Bloco de texto:

§ §

O inquérito que levou à prisão todas essas lideranças foi instaurado inicialmente para apurar os responsáveis pelo incêndio e desabamento do Edifício Wilton Paes de Almeida, tragédia que aconteceu no dia 1ª de maio de 2018 deixando 7 mortos. O grupo responsável pelo Paes de Almeida, na verdade, chama-se Movimento Social de Luta por Moradia (MSLM), liderado por Ananias Pereira dos Santos, também detido na ação deflagrada pela Polícia Civil em 24 de junho.


No dia 11 de julho, o promotor de justiça criminal Cassio Roberto Conserino, do Ministério Público do Estado de São Paulo, produziu mais uma denúncia em cima do inquérito afirmando que, ao todo, 19 lideranças têm ligação com o Primeiro Comando da Capital (PCC) e, ainda, com o Partido dos Trabalhadores (PT). A generalização da denúncia foi destaque em matéria do site Consultor Jurídico (ConJur), publicada no dia 6 de agosto.

§ §

Linhas de dados:

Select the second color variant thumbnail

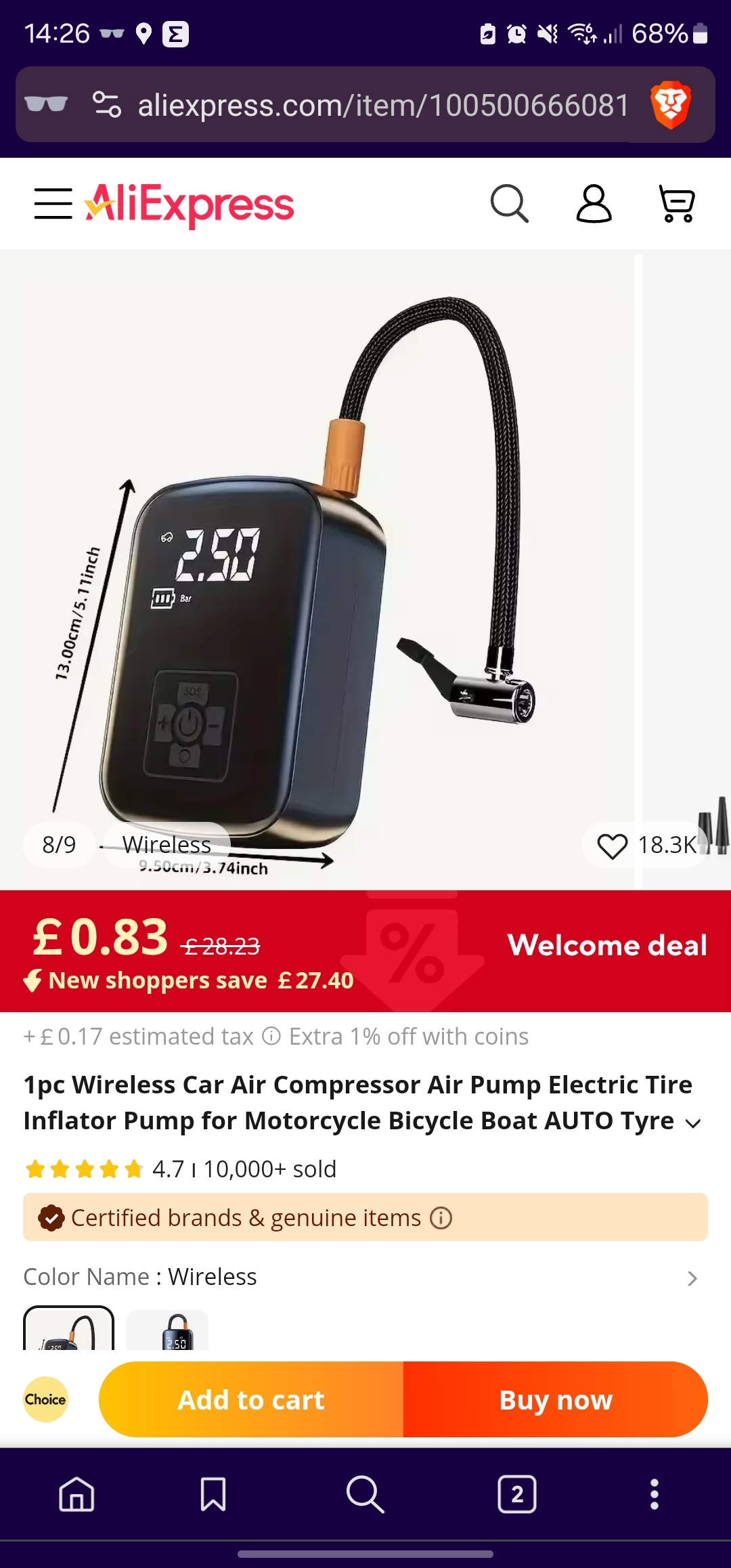pos(168,1330)
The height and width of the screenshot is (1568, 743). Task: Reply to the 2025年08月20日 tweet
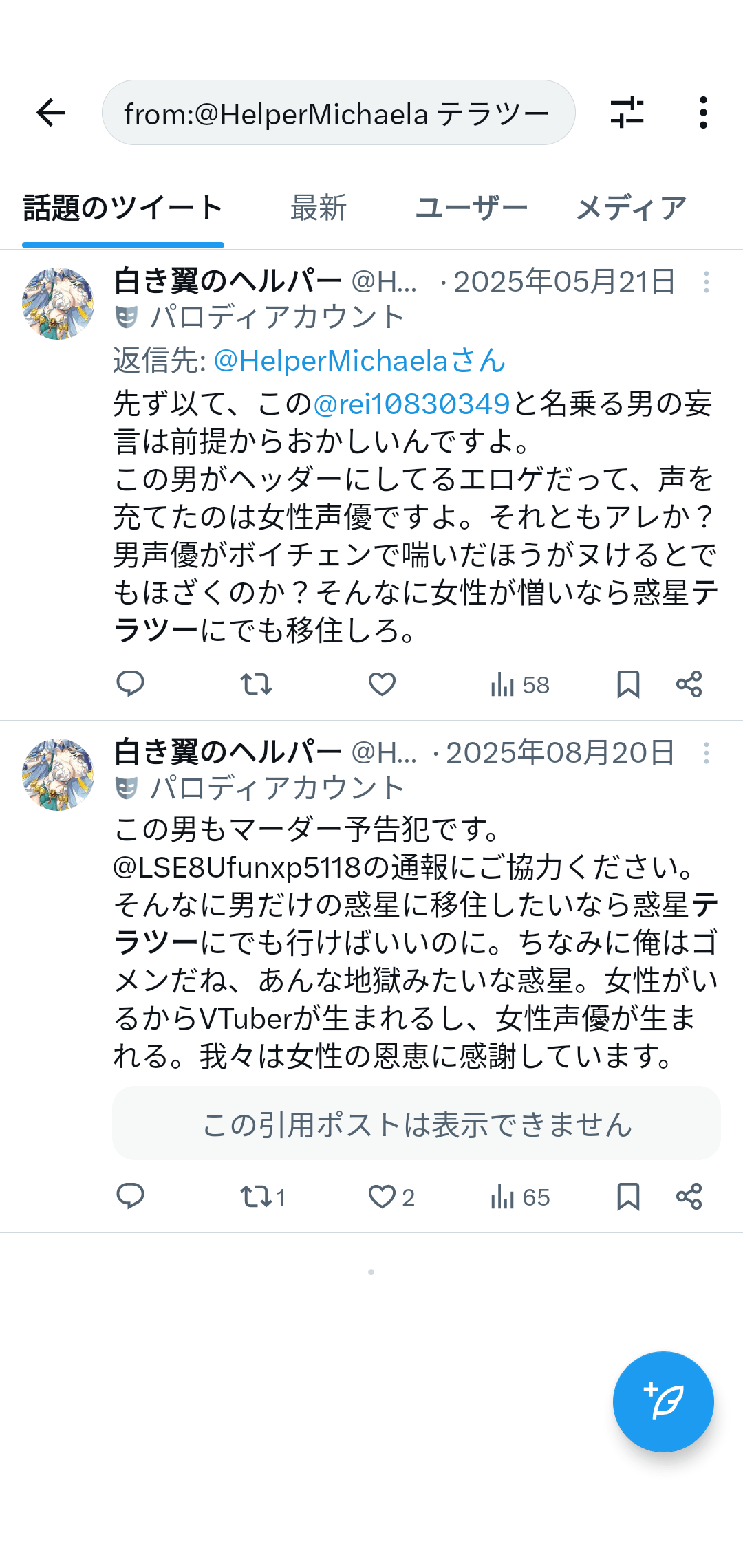(x=130, y=1197)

§ §

Objetivos:
1. Escreva tudo o que vem no texto sobre o inquérito, desde "O inquérito que" até "24 de junho.".
2. No texto sobre o inquérito, quantas lideranças, segundo a denúncia de 11 de julho, têm ligação com o Primeiro Comando da Capital?

Respostas por tarefa:
1.
O inquérito que levou à prisão todas essas lideranças foi instaurado inicialmente para apurar os responsáveis pelo incêndio e desabamento do Edifício Wilton Paes de Almeida, tragédia que aconteceu no dia 1ª de maio de 2018 deixando 7 mortos. O grupo responsável pelo Paes de Almeida, na verdade, chama-se Movimento Social de Luta por Moradia (MSLM), liderado por Ananias Pereira dos Santos, também detido na ação deflagrada pela Polícia Civil em 24 de junho.

2. 19 lideranças.